Tesi etd-03062016-171255


Tipo di tesi
Tesi di laurea magistrale
Autore
BOSELLI, ORIANA
URN
etd-03062016-171255
Titolo
Parole in conflitto: 20 anni di narrazione del conflitto israelo-palestinese sui quotidiani italiani
Dipartimento
GIURISPRUDENZA
Corso di studi
SCIENZE PER LA PACE: COOPERAZIONE INTERNAZIONALE E TRASFORMAZIONE DEI CONFLITTI
Relatori
relatore Prof.ssa Gallo, Giorgio
Parole chiave
  • Palestina
  • Israele
  • comunicazione
  • giornalismo
Data inizio appello
23/05/2016
Consultabilità
Completa
Riassunto
Il conflitto israelo-palestinese è sin dal suo scoppio uno dei temi più trattati dai media occidentali; con una cadenza costante, che diventa quotidiana durante le frequenti fasi di crisi, Palestina e Israele entrano nelle nostre vite attraverso le immagini trasmesse dalla televisione, le analisi radiofoniche, i lunghi articoli stampati sui giornali.
Attraverso l’analisi degli articoli comparsi sui due maggiori quotidiani italiani, La Repubblica e Il Corriere della Sera, nel ventennio compreso tra il 1993, anno della conclusione degli Accordi di Oslo, e il 2014, anno della morte di Ariel Sharon, questo lavoro tenta di comprendere quali siano stati i termini utilizzati dalla stampa italiana per narrare il conflitto israelo-palestinese.
Partendo dal presupposto che la lingua utilizzata dai media non sia mai neutrale e la narrazione abbia un’influenza sulla realtà, si analizzano in queste pagine parole e concetti che, con cadenza regolare, sono stati scelti per descrivere il conflitto nel ventennio, e che, per il loro utilizzo, possono essere ritenuti fuorvianti o partigiani dopo essere stati contestualizzati.

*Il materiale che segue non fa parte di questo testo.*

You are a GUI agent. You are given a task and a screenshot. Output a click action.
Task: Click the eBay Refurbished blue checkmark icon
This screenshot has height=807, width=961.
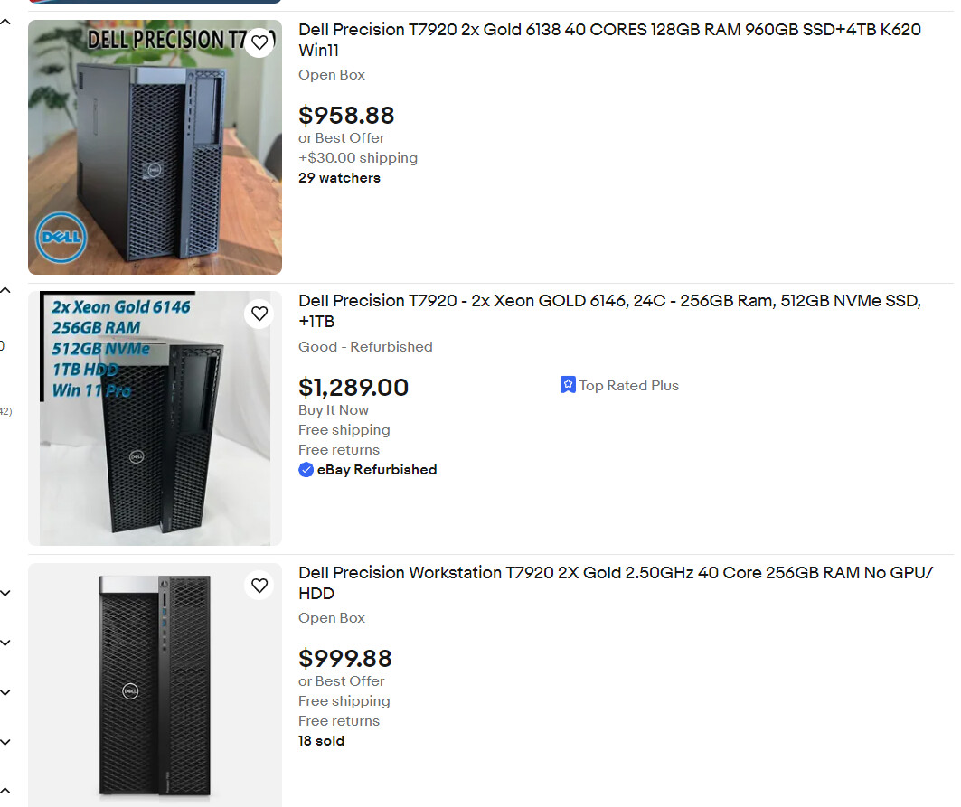(306, 469)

Per effettuare l’analisi, sono stati consultati e catalogati circa quattordicimila articoli, settemila per testata.

Nel primo capitolo, “Un ventennio in Israele e Palestina attraverso i quotidiani italiani”, seguendo un percorso cronologico che si sviluppa dall’agosto ‘93 al gennaio 2014, vengono accennate le problematicità riscontrate nell’utilizzo di alcuni termini, poi approfondite nei successivi tre capitoli.

Nel secondo capitolo, “Religione, Olocausto, conflitto: una narrazione complessa”, l’attenzione si concentra sui riferimenti alla Shoah e al nazismo all’interno della stampa italiana, uso da considerarsi strumentale in quanto volto a supportare la tesi della ricerca di “sicurezza” da parte di Israele e a perorare il progetto sionista della creazione di uno “Stato Ebraico”.

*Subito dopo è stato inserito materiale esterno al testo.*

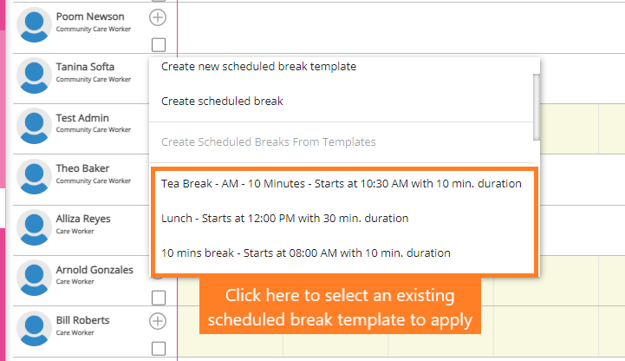
Task: Click Tanina Softa's profile avatar
Action: (x=34, y=75)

Nel terzo capitolo, “Narrare il terrorismo nel conflitto israelo-palestinese”, si accenna alla complessità nell’affrontare l’argomento del terrorismo quando ci si trova coinvolti all’interno di un conflitto asimmetrico. Mentre il termine “terrorista” è utilizzato frequentemente in riferimento ai palestinesi, esso viene sostituito o ignorato nel caso l’esecutore di atti di terrore sia lo Stato israeliano o un ebreo israeliano. Particolare attenzione è qui riservata agli atti di terrorismo perpetuati dai coloni israeliani.

Nel quarto capitolo, “Il caso Shalit e la comunicazione deviata”, si deduce come, durante il sequestro del caporale israeliano, tenuto prigioniero cinque anni all’interno della Striscia di Gaza, non esistesse proporzione tra l’interesse mediatico per una vita umana dai tratti occidentali e quello per migliaia di palestinesi morti durante attacchi militari nella Striscia, definiti spesso “rappresaglie” a causa del lancio di razzi qassam. Come se il valore della vita umana fosse differente, a seconda dell’etnia di appartenenza.

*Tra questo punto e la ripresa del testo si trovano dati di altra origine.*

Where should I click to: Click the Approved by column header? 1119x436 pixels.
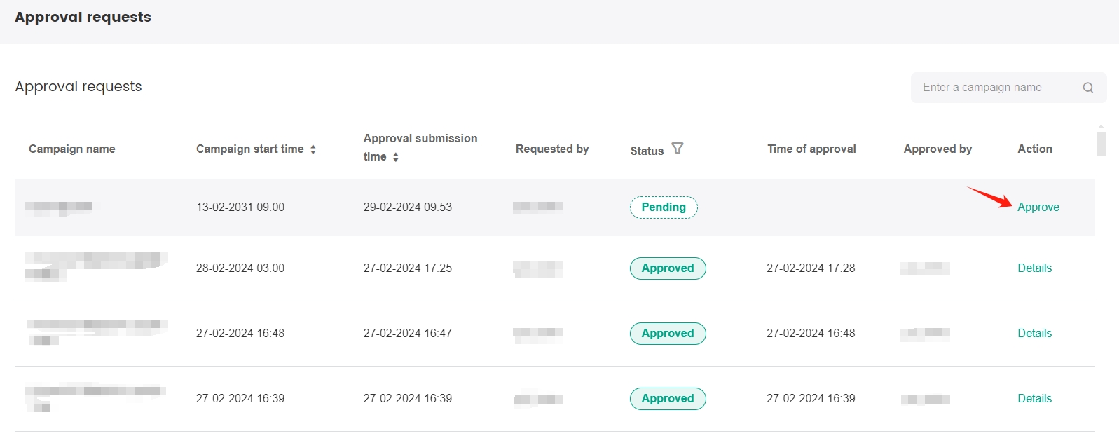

Questa tesi, nata da una riflessione sulla parte che può avere nell’evoluzione di un conflitto la parzialità dell'informazione, in particolar modo rispetto alla percezione del pubblico sulle crisi estere, per loro stessa natura distanti dal contesto quotidiano dello stesso e per questo motivo più complesse da comprendere, vuole essere solo un primo passo verso l’utilizzo di un linguaggio corretto e specialistico all’interno dei media nella narrazione dei conflitti odierni.